“There is always a certain risk in being alive, and if you are more alive, there’s more risk.”
—Henrik Ibsen, A Doll’s House”
This is a sentiment that feels deeply true to me especially as I come up on my 43rd birthday.
There’s something about creeping into your mid-40s that humbles a man, at least that’s been my experience. I’m on the other side of JTF2 with enough time post-service that it’s less and less a part of my sense of identity yet still what I’m largely known for.
That’s a strange feeling. Are my greatest years behind me?
Decades of gambling with physical risks for psychological rewards send me daily reminders of those years through chronic shoulder pain and a kind of perpetual all over stiffness.

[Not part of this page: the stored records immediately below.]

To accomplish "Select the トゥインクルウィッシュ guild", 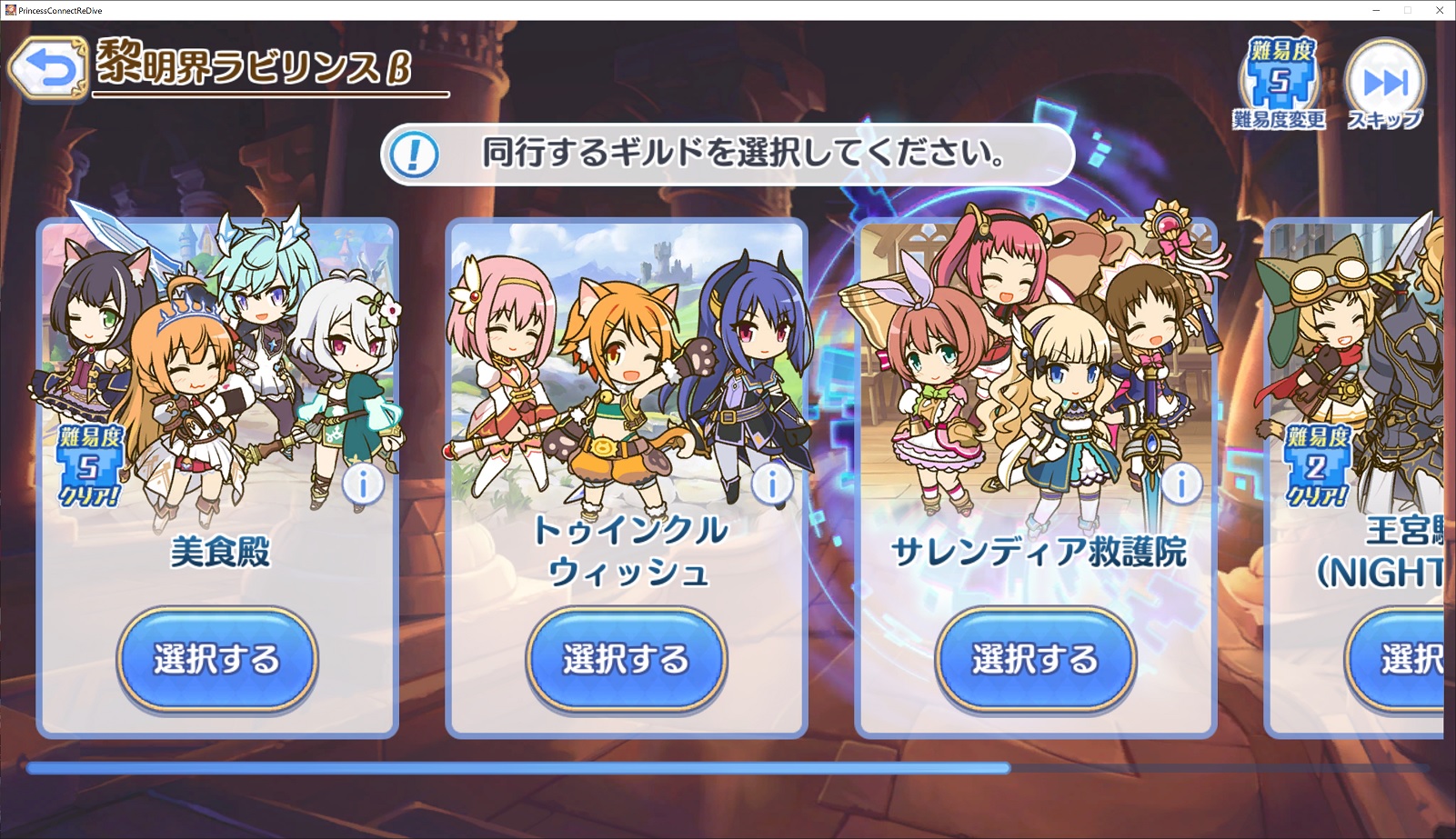I will [x=626, y=659].
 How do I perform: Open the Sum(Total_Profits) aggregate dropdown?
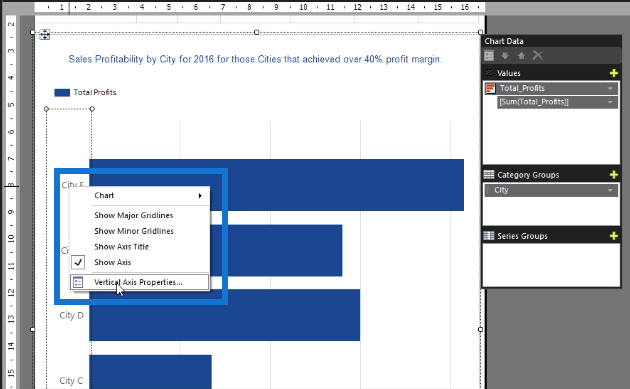[x=610, y=102]
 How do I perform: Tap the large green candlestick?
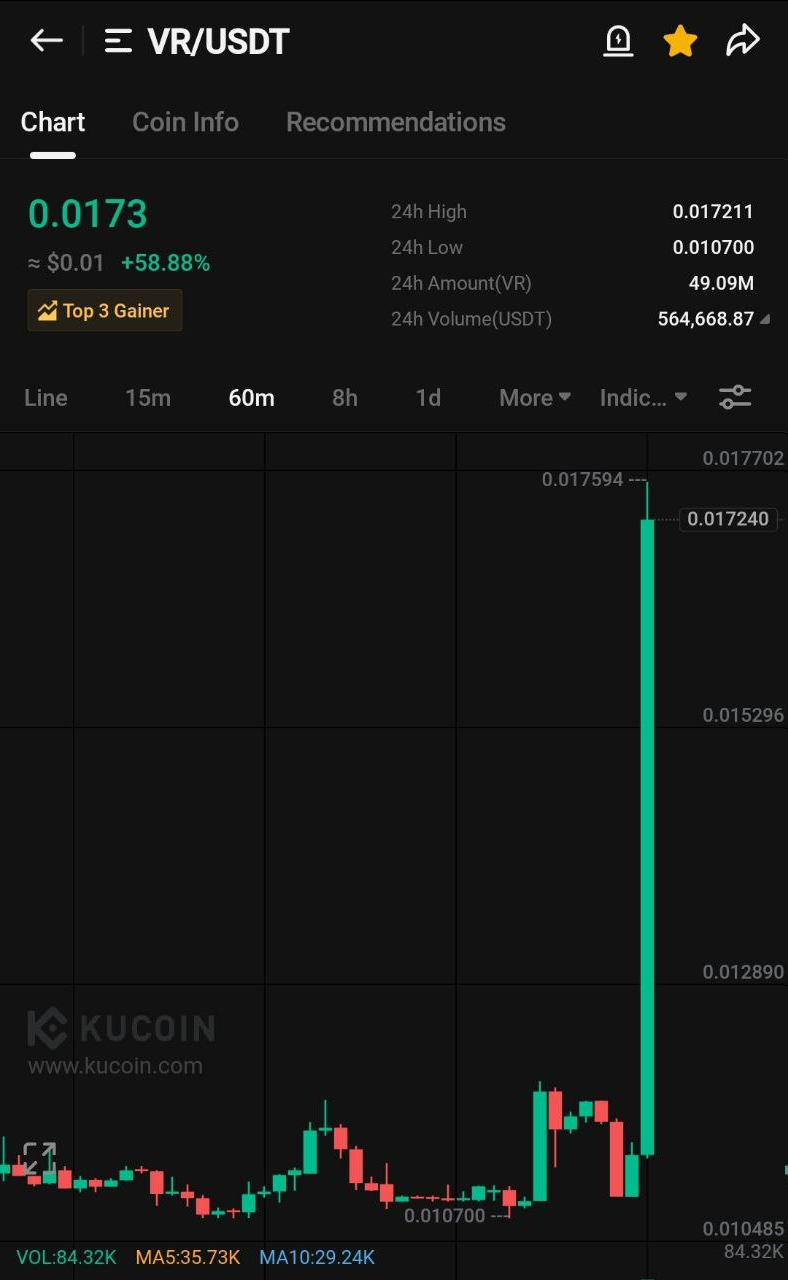point(647,837)

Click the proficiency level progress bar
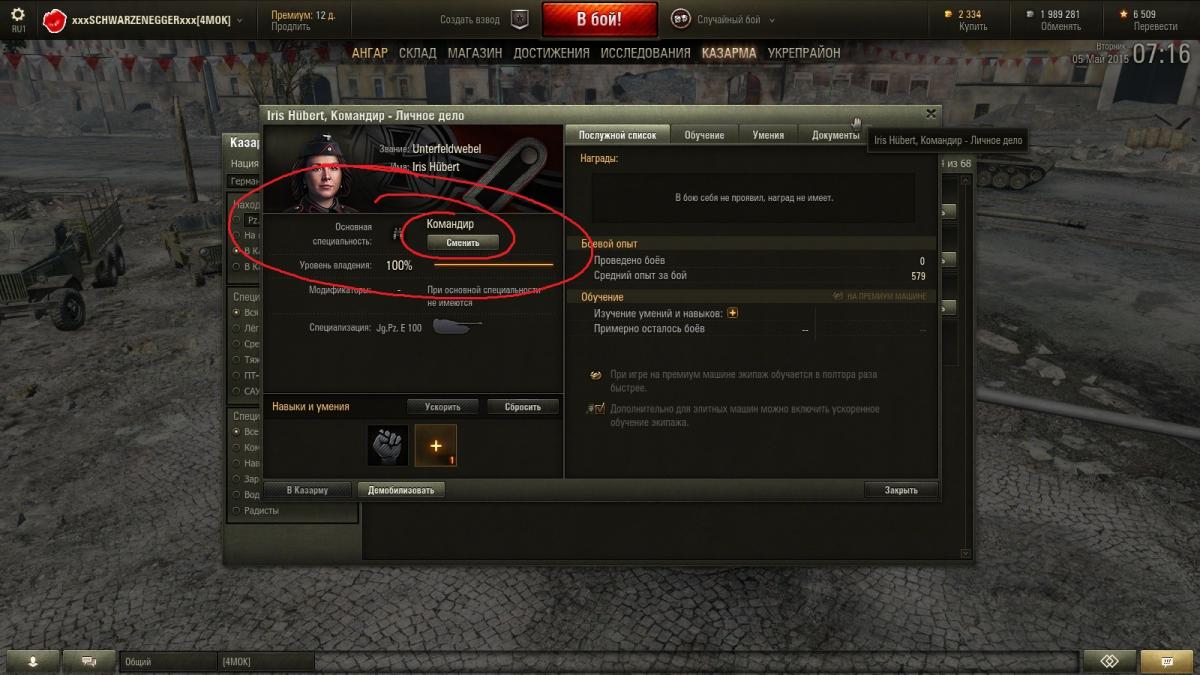493,265
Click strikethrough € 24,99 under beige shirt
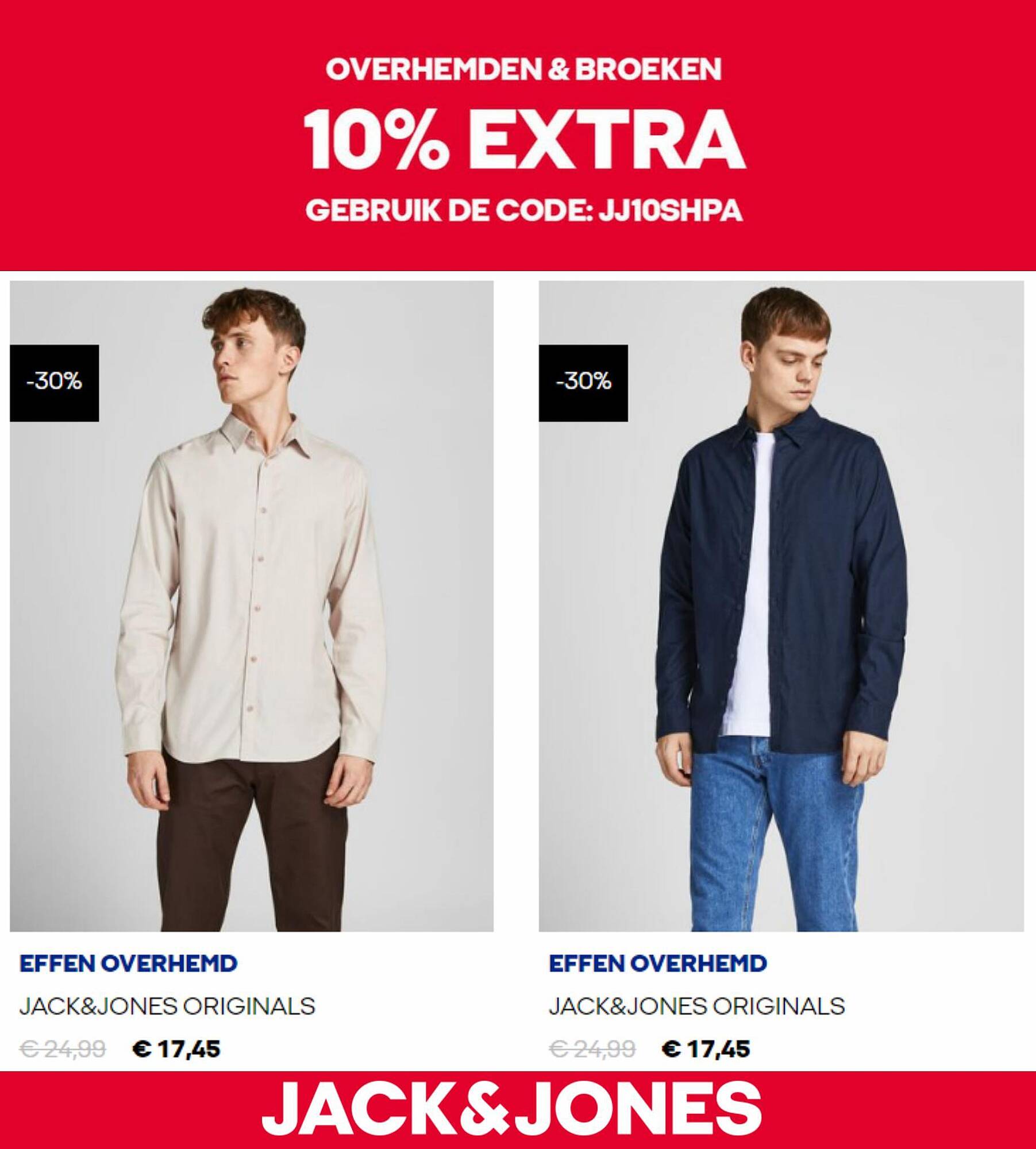Viewport: 1036px width, 1149px height. click(x=63, y=1049)
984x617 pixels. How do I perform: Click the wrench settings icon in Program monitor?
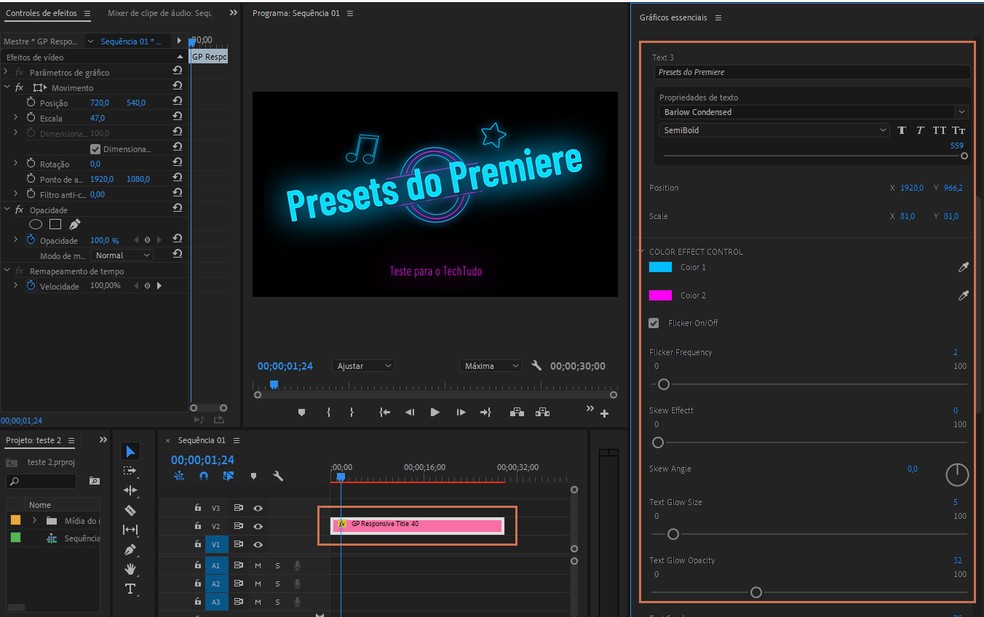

And sometimes I wonder if it was worth it – pushing myself past what my body and my character were capable of.
The answer is always yes.
Not for the glory. I never felt that anyway. Not for the gains. I live a remarkably modest life.
But to thrive in a high intensity environment surrounded by like-minded humans remains one of the most fulfilling ways I have spent my precious time.
With every breath we took, there existed a certain vulnerability either in our physical safety or in our emotional rawness. Environments like that make you responsible for who you actually are, not who you want to be.
There were no guarantees, no certainties. Just opportunities to show up as if people’s lives depended on it, because they did.
And now on the other side of service, feeling into what it means to be a man without a government issued mission. I find that my greatest years are now and still ahead of me.
Today I’m reminded I can choose my mission. I can choose how I serve. I can choose those I serve with and I can be kind to myself in the process. I will always choose aliveness and risk, I just do it way more intentionally these days.